◆ Entries provided
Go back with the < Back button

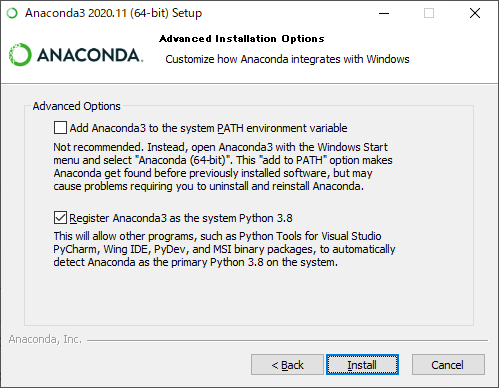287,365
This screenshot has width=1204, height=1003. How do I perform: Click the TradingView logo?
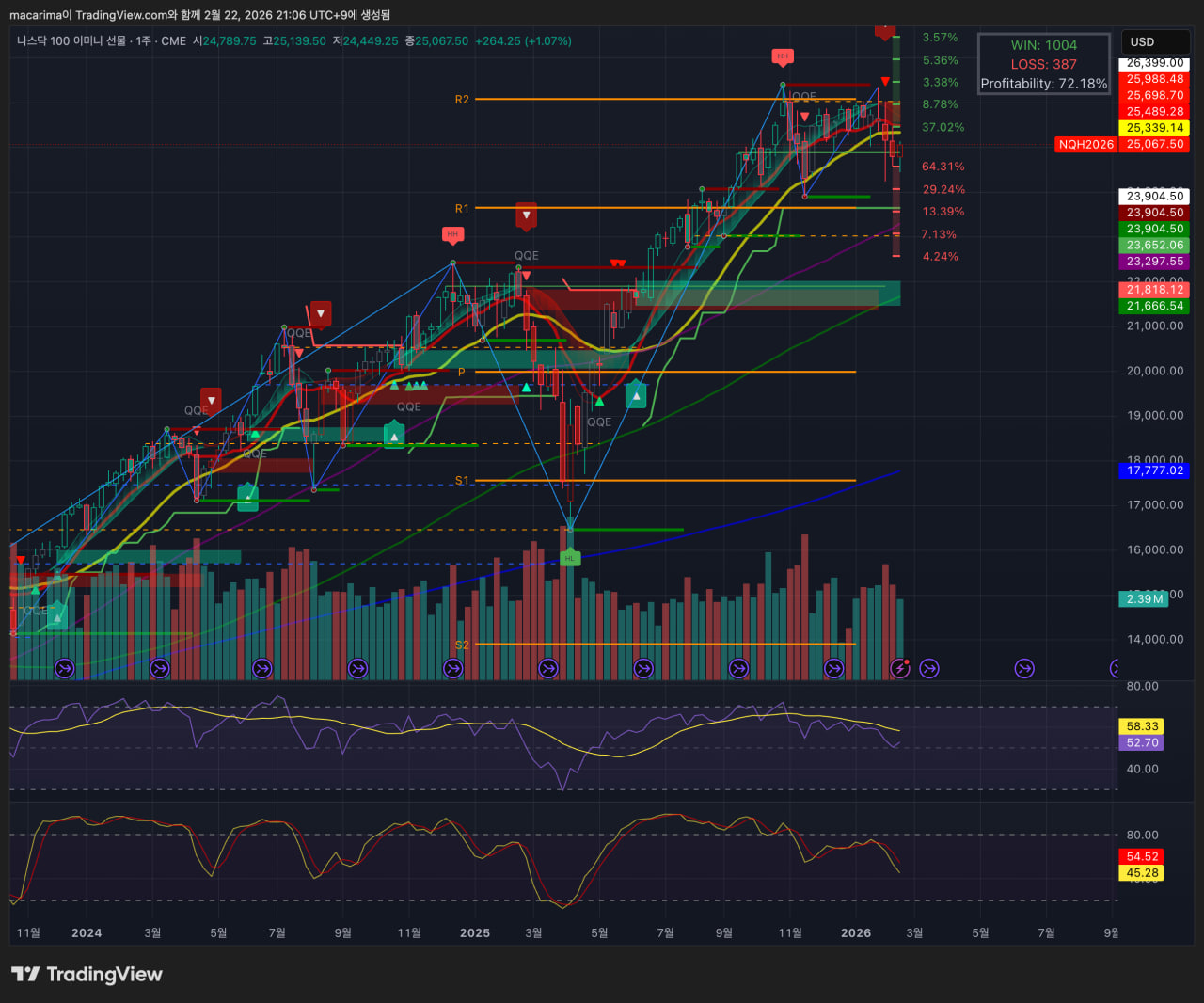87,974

* * *

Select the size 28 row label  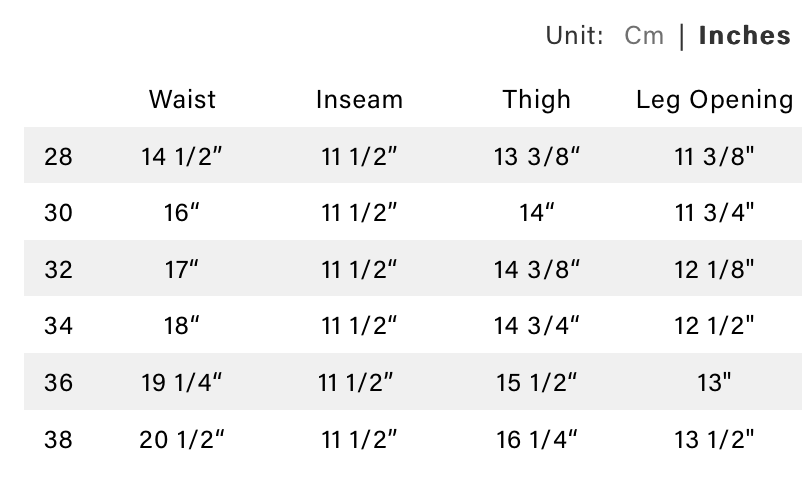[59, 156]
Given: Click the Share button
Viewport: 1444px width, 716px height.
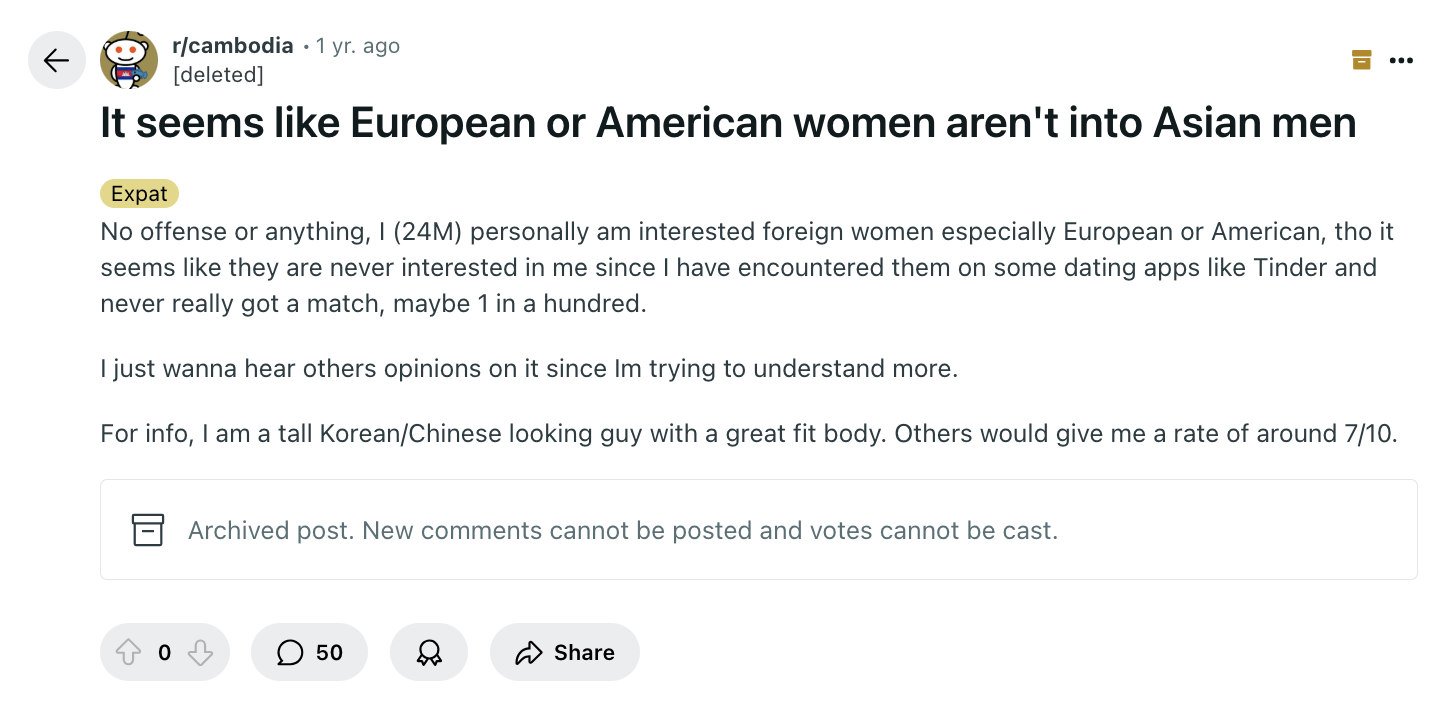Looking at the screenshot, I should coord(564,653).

◆ What to do
Copy the records again, starting at the line that has "Given: Click the Share button" and ending after the line that has "Looking at the". Swap "Share button" for "Export button", change nothing else, and omit the pictures.

◆ Answer to this exercise
Given: Click the Export button
Viewport: 1444px width, 716px height.
Looking at the screenshot, I should coord(564,653).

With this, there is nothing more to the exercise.